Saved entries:
_ _ _ _

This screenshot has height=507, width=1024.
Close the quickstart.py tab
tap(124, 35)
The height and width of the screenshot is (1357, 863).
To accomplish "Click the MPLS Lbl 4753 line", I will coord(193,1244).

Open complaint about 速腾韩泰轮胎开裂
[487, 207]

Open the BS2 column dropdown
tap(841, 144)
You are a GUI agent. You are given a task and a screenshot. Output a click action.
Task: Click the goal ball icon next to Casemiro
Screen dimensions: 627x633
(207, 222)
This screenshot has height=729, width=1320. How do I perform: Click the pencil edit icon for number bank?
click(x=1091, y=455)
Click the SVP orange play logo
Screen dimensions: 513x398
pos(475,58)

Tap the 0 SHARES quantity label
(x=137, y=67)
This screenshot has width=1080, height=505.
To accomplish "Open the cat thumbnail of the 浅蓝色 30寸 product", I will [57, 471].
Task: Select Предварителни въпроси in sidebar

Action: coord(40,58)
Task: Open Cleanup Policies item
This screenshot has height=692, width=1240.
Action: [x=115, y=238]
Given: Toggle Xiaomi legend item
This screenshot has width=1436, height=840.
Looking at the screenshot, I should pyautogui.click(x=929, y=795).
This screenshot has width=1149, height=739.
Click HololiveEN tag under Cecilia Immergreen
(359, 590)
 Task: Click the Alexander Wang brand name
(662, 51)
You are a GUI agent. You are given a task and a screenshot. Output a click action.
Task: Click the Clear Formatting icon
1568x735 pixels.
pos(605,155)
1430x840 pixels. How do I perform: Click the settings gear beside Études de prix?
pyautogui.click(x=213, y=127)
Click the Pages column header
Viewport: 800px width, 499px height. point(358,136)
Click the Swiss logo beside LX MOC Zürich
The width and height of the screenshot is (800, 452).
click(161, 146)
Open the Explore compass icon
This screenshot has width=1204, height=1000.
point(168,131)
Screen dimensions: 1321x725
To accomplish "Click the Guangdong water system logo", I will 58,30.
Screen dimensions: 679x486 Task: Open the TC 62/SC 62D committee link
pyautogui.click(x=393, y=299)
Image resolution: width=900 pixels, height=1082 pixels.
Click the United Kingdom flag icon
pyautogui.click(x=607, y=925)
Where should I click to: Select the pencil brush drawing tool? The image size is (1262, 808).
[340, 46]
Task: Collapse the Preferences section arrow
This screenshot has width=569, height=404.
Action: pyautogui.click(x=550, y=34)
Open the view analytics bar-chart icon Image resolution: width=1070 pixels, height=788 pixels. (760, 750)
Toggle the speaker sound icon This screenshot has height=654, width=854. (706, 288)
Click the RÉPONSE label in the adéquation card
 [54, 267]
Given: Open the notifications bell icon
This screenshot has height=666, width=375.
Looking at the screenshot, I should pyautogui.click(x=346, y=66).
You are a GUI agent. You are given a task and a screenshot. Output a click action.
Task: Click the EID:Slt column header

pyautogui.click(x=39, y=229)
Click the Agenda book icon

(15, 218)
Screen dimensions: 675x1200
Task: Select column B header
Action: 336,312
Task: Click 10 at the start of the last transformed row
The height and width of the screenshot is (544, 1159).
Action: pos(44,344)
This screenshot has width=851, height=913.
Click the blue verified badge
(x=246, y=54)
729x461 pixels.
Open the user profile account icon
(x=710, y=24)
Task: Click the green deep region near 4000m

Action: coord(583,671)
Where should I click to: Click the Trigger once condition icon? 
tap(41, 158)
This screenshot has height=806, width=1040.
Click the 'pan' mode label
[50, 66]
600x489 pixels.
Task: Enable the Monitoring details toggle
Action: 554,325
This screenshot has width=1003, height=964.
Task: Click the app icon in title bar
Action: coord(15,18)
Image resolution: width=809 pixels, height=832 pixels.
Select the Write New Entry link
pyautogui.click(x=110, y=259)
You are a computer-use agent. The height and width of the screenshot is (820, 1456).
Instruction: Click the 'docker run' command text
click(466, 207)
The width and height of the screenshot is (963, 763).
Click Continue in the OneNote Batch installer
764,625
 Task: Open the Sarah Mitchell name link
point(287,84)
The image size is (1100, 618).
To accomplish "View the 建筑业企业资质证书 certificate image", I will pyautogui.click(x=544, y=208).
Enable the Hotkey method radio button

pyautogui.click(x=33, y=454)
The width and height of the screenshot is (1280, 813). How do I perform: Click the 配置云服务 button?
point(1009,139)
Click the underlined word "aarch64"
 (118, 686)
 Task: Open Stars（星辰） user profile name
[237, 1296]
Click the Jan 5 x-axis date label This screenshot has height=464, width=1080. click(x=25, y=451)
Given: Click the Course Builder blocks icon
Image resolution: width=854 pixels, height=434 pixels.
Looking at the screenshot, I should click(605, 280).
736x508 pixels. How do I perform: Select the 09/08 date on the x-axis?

_ _ _ _

Transcribe all entries exactly as they are given.

This screenshot has height=507, width=1024.
Close the quickstart.py tab
tap(124, 35)
The height and width of the screenshot is (1357, 863).
To accomplish "Click the MPLS Lbl 4753 line", I will coord(193,1244).

Open complaint about 速腾韩泰轮胎开裂
[487, 207]

Open the BS2 column dropdown
tap(841, 144)
You are a GUI agent. You are given a task and a screenshot. Output a click action.
Task: Click the goal ball icon next to Casemiro
Screen dimensions: 627x633
(207, 222)
This screenshot has height=729, width=1320. How do I perform: Click the pencil edit icon for number bank?
click(x=1091, y=455)
Click the SVP orange play logo
Screen dimensions: 513x398
pos(475,58)

Tap the 0 SHARES quantity label
(x=137, y=67)
This screenshot has width=1080, height=505.
To accomplish "Open the cat thumbnail of the 浅蓝色 30寸 product", I will [57, 471].
Task: Select Предварителни въпроси in sidebar

Action: coord(40,58)
Task: Open Cleanup Policies item
This screenshot has height=692, width=1240.
Action: [x=115, y=238]
Given: Toggle Xiaomi legend item
This screenshot has width=1436, height=840.
Looking at the screenshot, I should pyautogui.click(x=929, y=795).
This screenshot has width=1149, height=739.
Click HololiveEN tag under Cecilia Immergreen
(359, 590)
 Task: Click the Alexander Wang brand name
(662, 51)
You are a GUI agent. You are given a task and a screenshot. Output a click action.
Task: Click the Clear Formatting icon
1568x735 pixels.
pos(605,155)
1430x840 pixels. How do I perform: Click the settings gear beside Études de prix?
pyautogui.click(x=213, y=127)
Click the Pages column header
Viewport: 800px width, 499px height. point(358,136)
Click the Swiss logo beside LX MOC Zürich
The width and height of the screenshot is (800, 452).
click(161, 146)
Open the Explore compass icon
This screenshot has width=1204, height=1000.
point(168,131)
Screen dimensions: 1321x725
To accomplish "Click the Guangdong water system logo", I will 58,30.
Screen dimensions: 679x486 Task: Open the TC 62/SC 62D committee link
pyautogui.click(x=393, y=299)
Image resolution: width=900 pixels, height=1082 pixels.
Click the United Kingdom flag icon
pyautogui.click(x=607, y=925)
Where should I click to: Select the pencil brush drawing tool? The image size is (1262, 808).
[340, 46]
Task: Collapse the Preferences section arrow
This screenshot has width=569, height=404.
Action: pyautogui.click(x=550, y=34)
Open the view analytics bar-chart icon Image resolution: width=1070 pixels, height=788 pixels. (760, 750)
Toggle the speaker sound icon This screenshot has height=654, width=854. (706, 288)
Click the RÉPONSE label in the adéquation card
 [54, 267]
Given: Open the notifications bell icon
This screenshot has height=666, width=375.
Looking at the screenshot, I should pyautogui.click(x=346, y=66).
You are a GUI agent. You are given a task and a screenshot. Output a click action.
Task: Click the EID:Slt column header

pyautogui.click(x=39, y=229)
Click the Agenda book icon

(15, 218)
Screen dimensions: 675x1200
Task: Select column B header
Action: 336,312
Task: Click 10 at the start of the last transformed row
The height and width of the screenshot is (544, 1159).
Action: pos(44,344)
This screenshot has width=851, height=913.
Click the blue verified badge
(x=246, y=54)
729x461 pixels.
Open the user profile account icon
(x=710, y=24)
Task: Click the green deep region near 4000m

Action: coord(583,671)
Where should I click to: Click the Trigger once condition icon? 
tap(41, 158)
This screenshot has height=806, width=1040.
Click the 'pan' mode label
[50, 66]
600x489 pixels.
Task: Enable the Monitoring details toggle
Action: 554,325
This screenshot has width=1003, height=964.
Task: Click the app icon in title bar
Action: coord(15,18)
Image resolution: width=809 pixels, height=832 pixels.
Select the Write New Entry link
pyautogui.click(x=110, y=259)
You are a computer-use agent. The height and width of the screenshot is (820, 1456).
Instruction: Click the 'docker run' command text
click(466, 207)
The width and height of the screenshot is (963, 763).
Click Continue in the OneNote Batch installer
764,625
 Task: Open the Sarah Mitchell name link
point(287,84)
The image size is (1100, 618).
To accomplish "View the 建筑业企业资质证书 certificate image", I will pyautogui.click(x=544, y=208).
Enable the Hotkey method radio button

pyautogui.click(x=33, y=454)
The width and height of the screenshot is (1280, 813). How do I perform: Click the 配置云服务 button?
point(1009,139)
Click the underlined word "aarch64"
 (118, 686)
 Task: Open Stars（星辰） user profile name
[237, 1296]
Click the Jan 5 x-axis date label This screenshot has height=464, width=1080. click(x=25, y=451)
Given: Click the Course Builder blocks icon
Image resolution: width=854 pixels, height=434 pixels.
Looking at the screenshot, I should click(605, 280).
736x508 pixels. How do I perform: Select the 09/08 date on the x-axis?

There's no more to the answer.